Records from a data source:

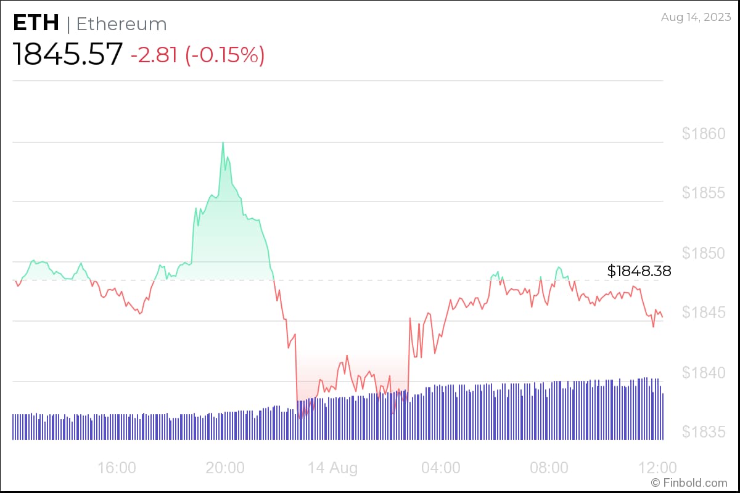Viewport: 740px width, 493px height.
Task: Click the Aug 14, 2023 date
Action: pos(694,18)
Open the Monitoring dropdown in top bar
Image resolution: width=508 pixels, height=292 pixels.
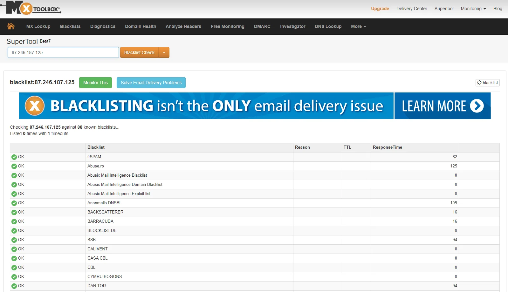tap(473, 9)
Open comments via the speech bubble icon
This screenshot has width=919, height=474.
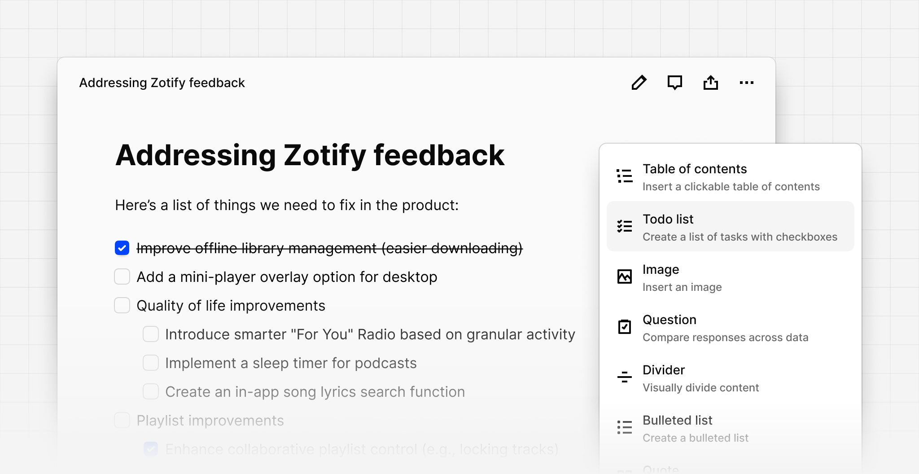click(675, 83)
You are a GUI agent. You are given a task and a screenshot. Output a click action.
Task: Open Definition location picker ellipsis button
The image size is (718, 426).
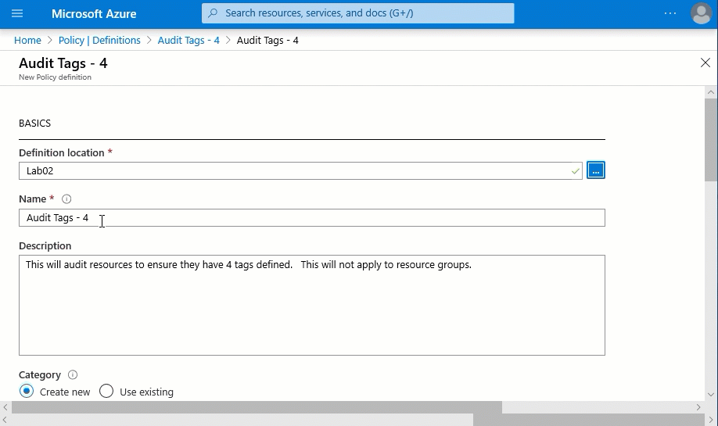[595, 170]
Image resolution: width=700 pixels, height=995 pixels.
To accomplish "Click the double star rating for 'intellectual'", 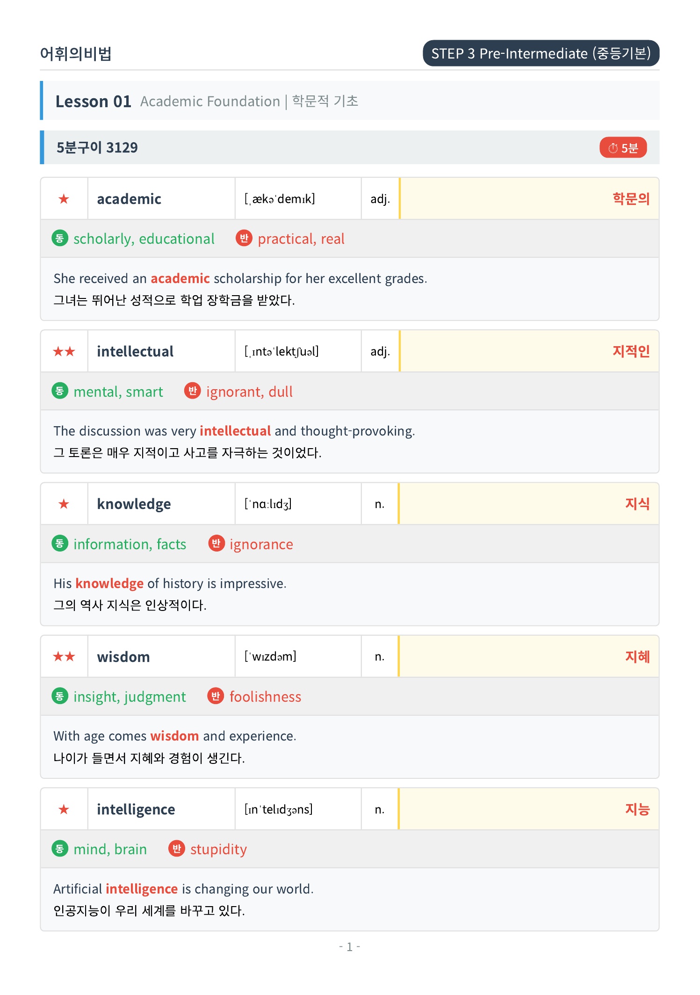I will [64, 351].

◆ **Required action**: Within the data above, find the lines that contain the word "Open" and copy each of them.

◆ **Written solution**:
Open the Monitoring dropdown in top bar
Open comments via the speech bubble icon
Task: Open Definition location picker ellipsis button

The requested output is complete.